Actually, as Microsoft prepares for the future, many of its core server features are already starting to support IPv6 and using them on your current IPv4 network actually involves backwards compatibility mechanisms instead of the other way with Server 2003 using compatibility mechanisms to handle IPv6.
You’ve probably read elsewhere about IPv6, but here is a quick refresher.
- IPv6 addresses are 128 bits written as eight sets of four 16-bit hex digits
- Looks like this: 2001:db8:bc92:0000:0000:1293:91c2:0012
- The IPv6 header is always exactly 40 bits.
- This is huge for that overburdened network hardware that spends a lot of computing power detecting where the IPv4 header ends.
- IPv6 supports up to 3.4 x 1038 addresses and the addresses will be hierarchical, meaning that the start of an address will give some indication of its location.
See Your Introduction to IPv6 for a more detailed overview.
IPv6 in Windows Server 2008
So, how exactly does IPv6 figure into a Windows Server 2008 environment?
For starters, the days of memorizing IP addresses is pretty much over. Right now, one of your goto moves in troubleshooting is to try and connect via IP address. You’ll need a list if you want to do that in IPv6, so you need to make sure your name resolution is rock solid. Which brings us to WINS.
Since the days when Microsoft was only fit for tiny networks, WINS has been around as a way to resolve simple names on small networks. Though WINS was better than the old computer browser, it was still a bit of a kludge on an otherwise solid platform. That dinosaur is finally going away, replaced by the GlobalName Zone or GNZ.
The good news is that most of your same tricks for IPv4 will work seamlessly with IPv6.
Need to PING a computer? No problem. Same command, same results, actually, better results. To PING by address, no change is needed. To PING by name, you’ll need to throw in the ipv6 switch. But, you also get additional switches enabled by the new header including the ability to do a round-trip traceroute to see not only how the traffic gets there, but also how it gets back.
Of course, any transition this big won’t be a no-brainer. In order to use IPv6, your routers will have to support it. If they aren’t ancient, this won’t be too much of a problem since the router companies have been building in IPv6 longer than anyone else.
Also, your firewalls and intrusion detection systems will need to support the new protocol.
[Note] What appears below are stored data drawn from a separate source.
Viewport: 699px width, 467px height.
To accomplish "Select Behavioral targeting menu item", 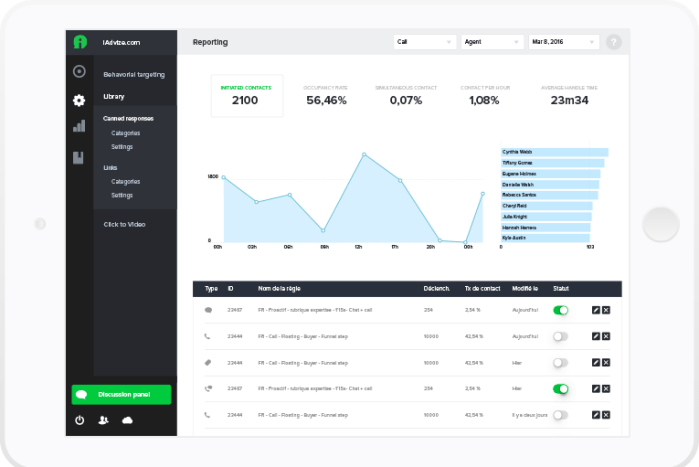I will [134, 74].
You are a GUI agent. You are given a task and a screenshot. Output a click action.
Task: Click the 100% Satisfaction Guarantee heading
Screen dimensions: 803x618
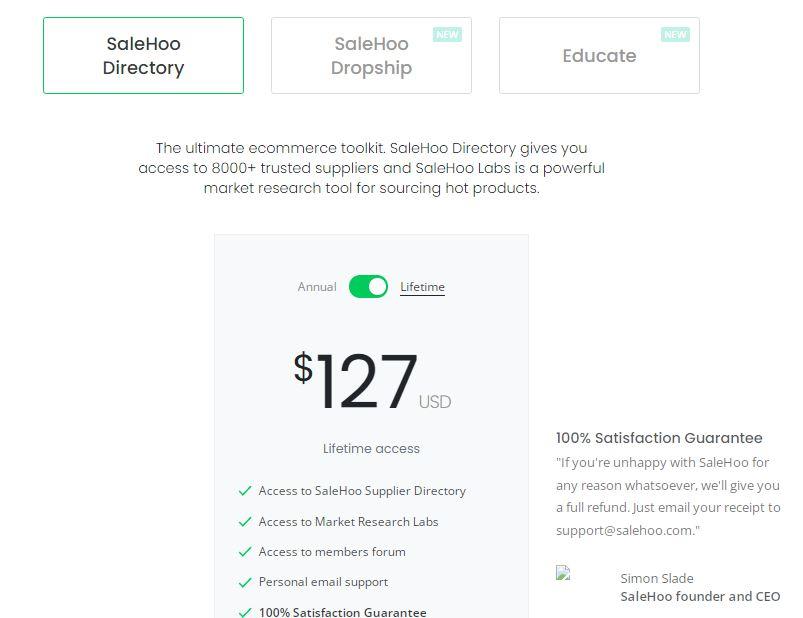coord(659,438)
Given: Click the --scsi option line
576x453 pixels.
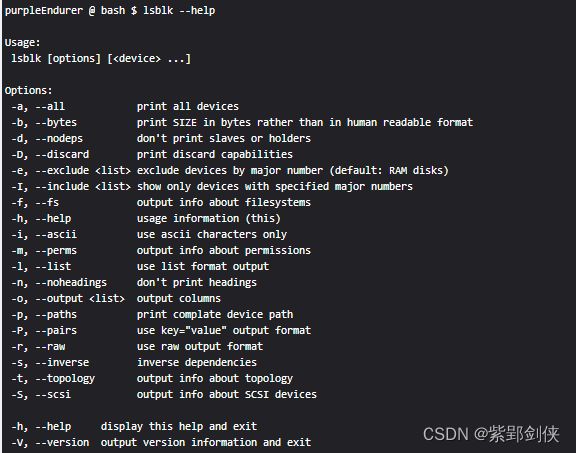Looking at the screenshot, I should coord(164,395).
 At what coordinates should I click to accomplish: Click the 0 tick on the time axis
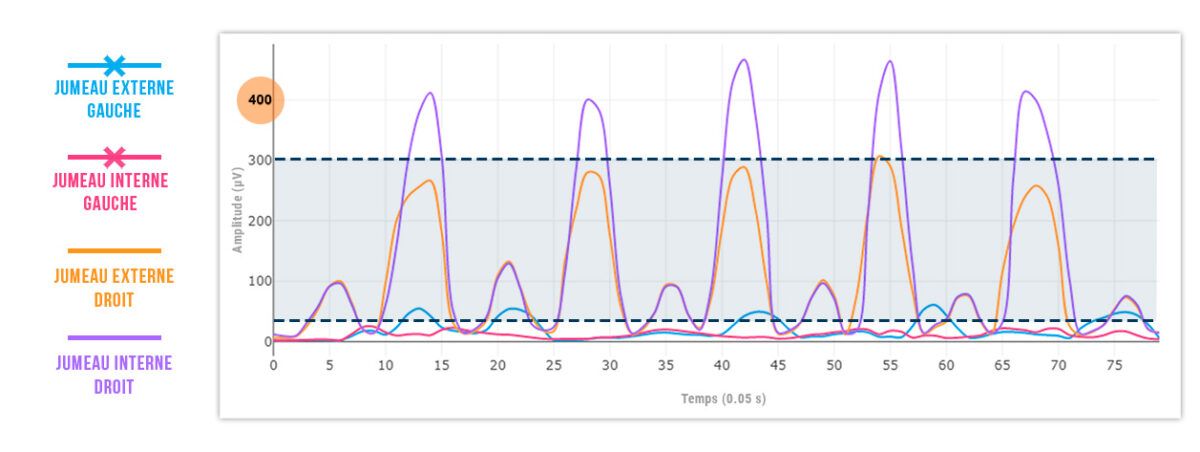(274, 364)
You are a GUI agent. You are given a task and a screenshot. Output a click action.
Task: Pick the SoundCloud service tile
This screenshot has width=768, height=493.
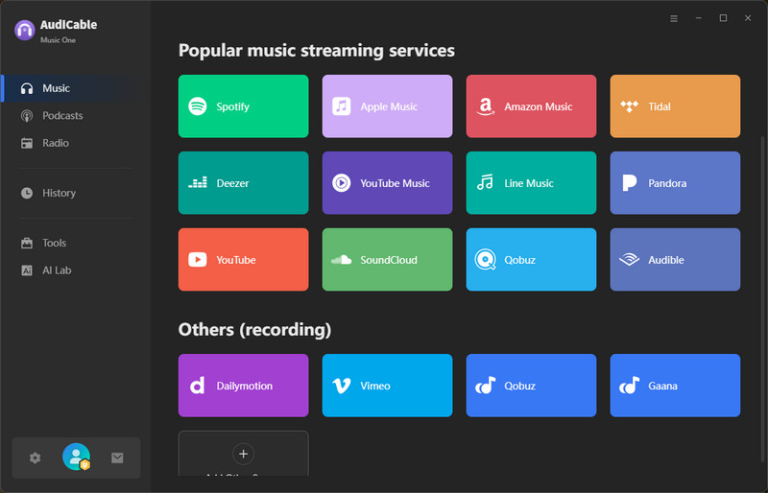click(x=387, y=260)

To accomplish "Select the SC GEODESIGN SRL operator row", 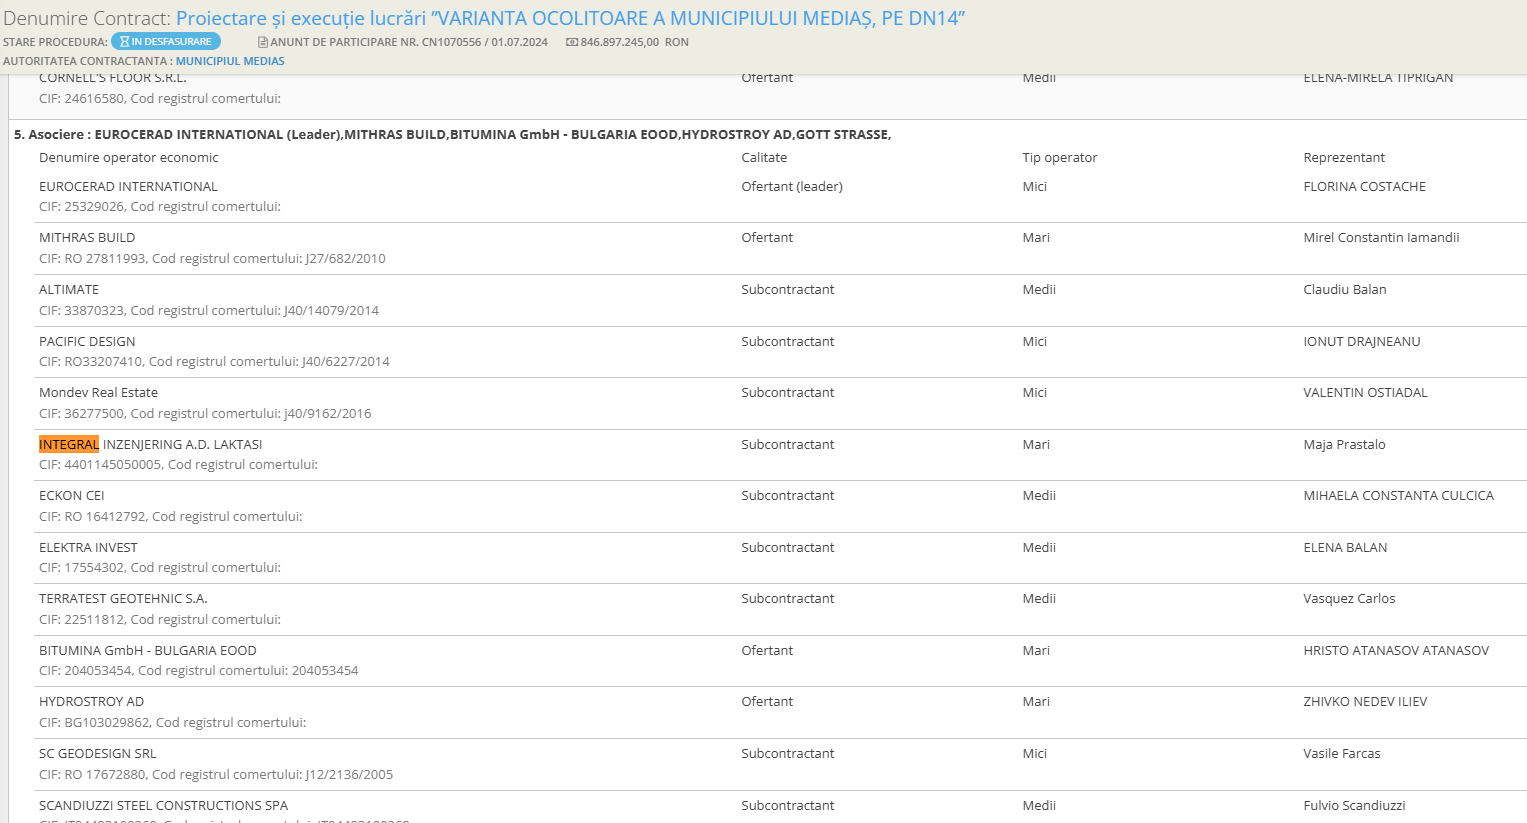I will tap(98, 753).
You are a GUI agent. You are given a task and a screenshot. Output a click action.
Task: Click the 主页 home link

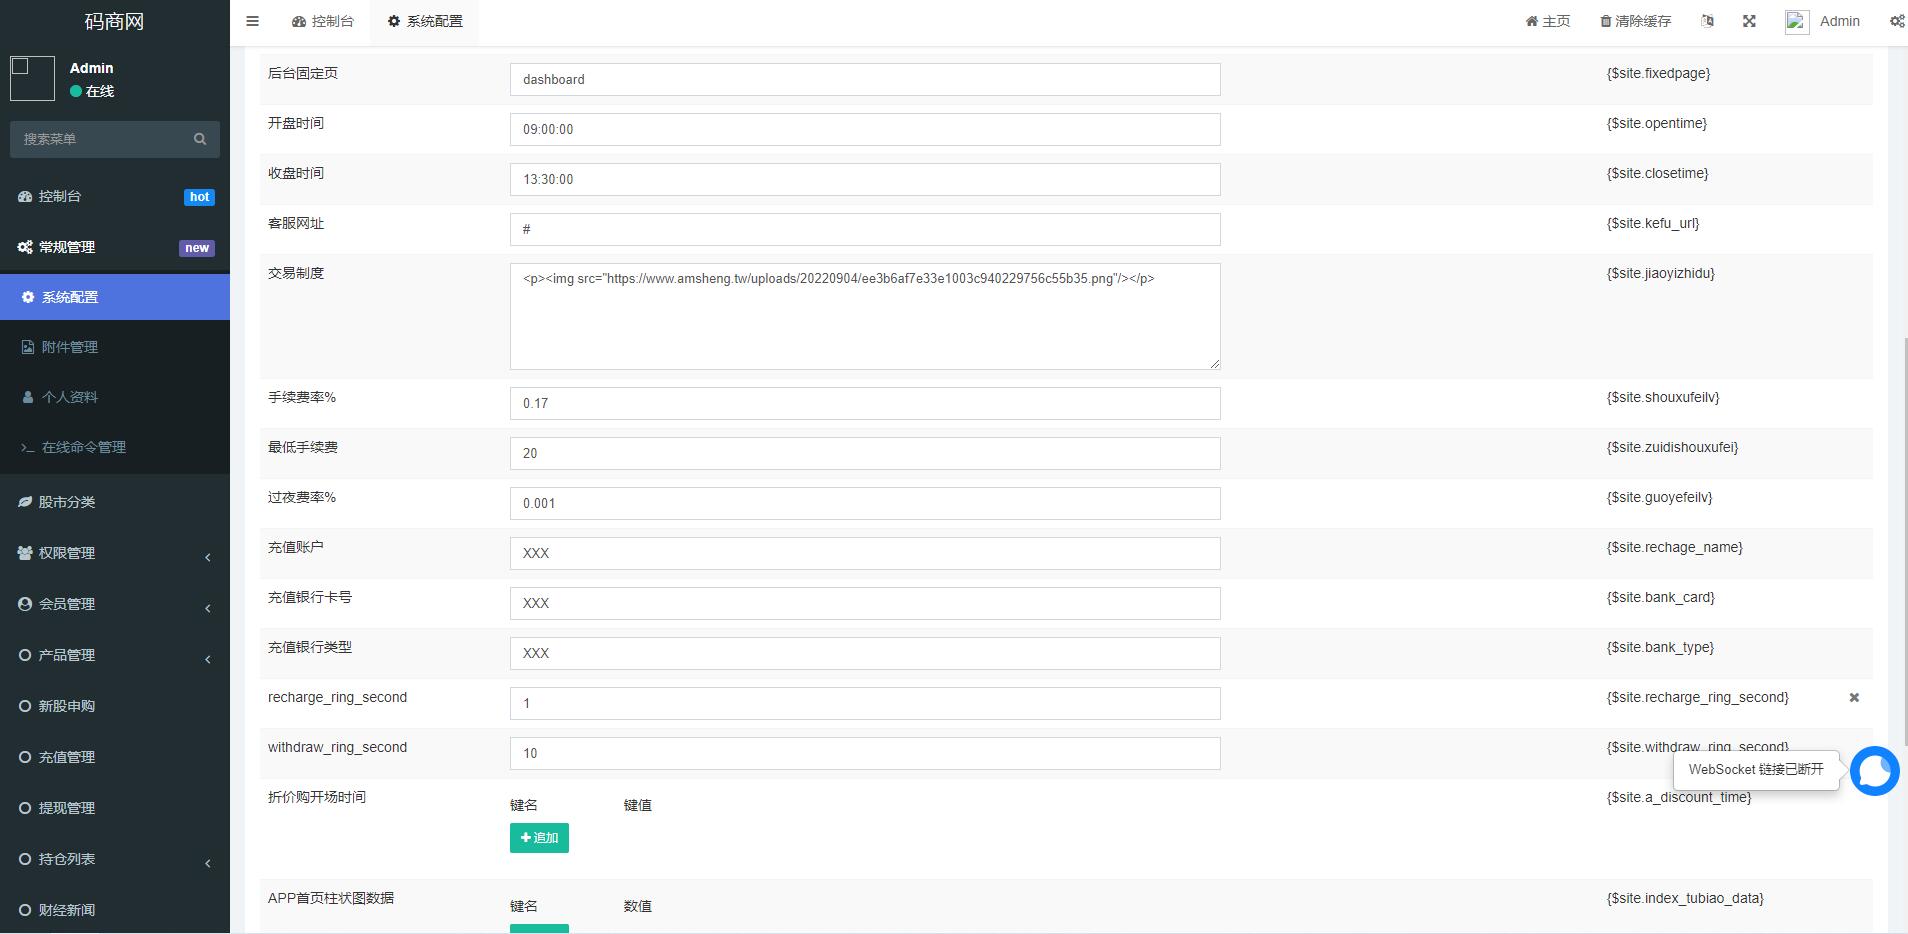(1548, 21)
This is where things get interesting.
Because of the new header, the entire protocol stack can be filtered against, so you can get even more granular with your rules and block out some of the current tricks. You’ll also have to get a pool of IPv6 addresses and configure your DNS and DHCP servers to handle those.
Fortunately, the designers of IPv6 included several migration standards as well, all fully supported in Server 2008.
For example, a tunneling protocol allows for IPv6 packets to be encapsulated inside IPv4 packets so that when they hit an IPv4 network, they sail along as planned.
In short, there is a lot of work ahead, but it seems that Windows Server 2008 will be fully up to the task. That is, whenever you are.